The median is lower than the mean. This indicates that some of the countries had a high number of TB deaths in 2013, pushing the value of the mean up.

The most affected

To see the most affected countries, the table is sorted in ascending order by the last column, which puts those countries in the last rows.

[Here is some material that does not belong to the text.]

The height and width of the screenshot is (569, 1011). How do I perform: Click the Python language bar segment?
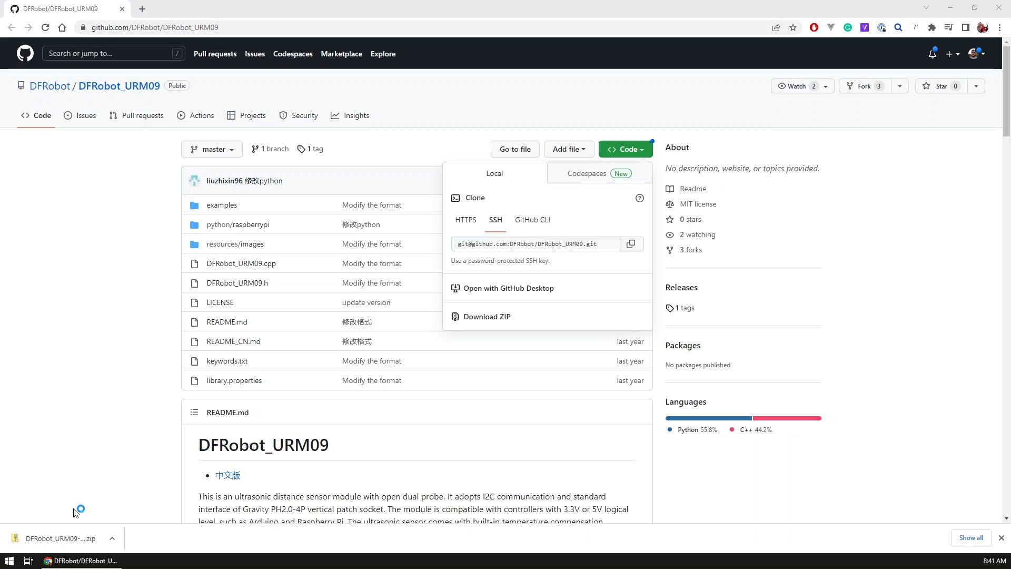click(x=708, y=418)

data.sort_values('TB deaths')
Country Population (1000s) TB deaths
9 Suriname 539 12.0
10 Uruguay 3407 40.0
6 Guyana 800 130.0
7 Paraguay 6802 200.0
3 Chile 17620 220.0
5 Ecuador 15738 320.0
1 Bolivia (Plurinational State of) 10671 430.0
11 Venezuela (Bolivarian Republic of) 30405 480.0
0 Argentina 41446 570.0
4 Colombia 48321 770.0
8 Peru 30376 2300.0
2 Brazil 200362 4400.0

The table raises the possibility that a large number of deaths may be partly due to a large population. To compare the countries on an equal footing, the death rate per 100,000 inhabitants is computed.

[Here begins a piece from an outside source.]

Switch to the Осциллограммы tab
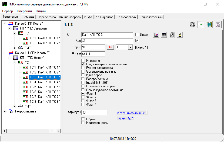 [x=151, y=17]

populationColumn = data['Population (1000s)'] data['TB deaths (per 100,000)'] = tbColumn * 100 / populationColumn data.sort_values('TB deaths (per 100,000)')
Country Population (1000s) TB deaths TB deaths (per 100,000)
10 Uruguay 3407 40.0 1.174053
3 Chile 17620 220.0 1.248581
0 Argentina 41446 570.0 1.375284
11 Venezuela (Bolivarian Republic of) 30405 480.0 1.578688
4 Colombia 48321 770.0 1.593510
5 Ecuador 15738 320.0 2.033295
2 Brazil 200362 4400.0 2.196025
9 Suriname 539 12.0 2.226345
7 Paraguay 6802 200.0 2.940312
1 Bolivia (Plurinational State of) 10671 430.0 4.029613
8 Peru 30376 2300.0 7.571767
6 Guyana 800 130.0 16.250000

Conclusions

The South America countries had a total of 9872 deaths due to TB in 2013. The median shows that half of these coutries had fewer than 375 deaths. The mean (over 822) indicates that some countries had a high number. The least affected were Suriname and Uruguay, with 12 and 40 deaths respectively, and the most affected were Peru and Brazil with 2300 and 4400 deaths in a single year. However, taking the population size into account, the least affected were Uruguay and Chile with less than 1.3 deaths per 100 thousand inhabitants, and the most affected were Peru and Guyana with over 7.5 and 16 deaths respectively per 100,000 inhabitants.

One should not forget that most values are estimates, and that the chosen countries are a small sample of all the world's countries. Nevertheless, they convey the message that TB is still a major cause of fatalities, and that there is a huge disparity between countries, with several ones being highly affected.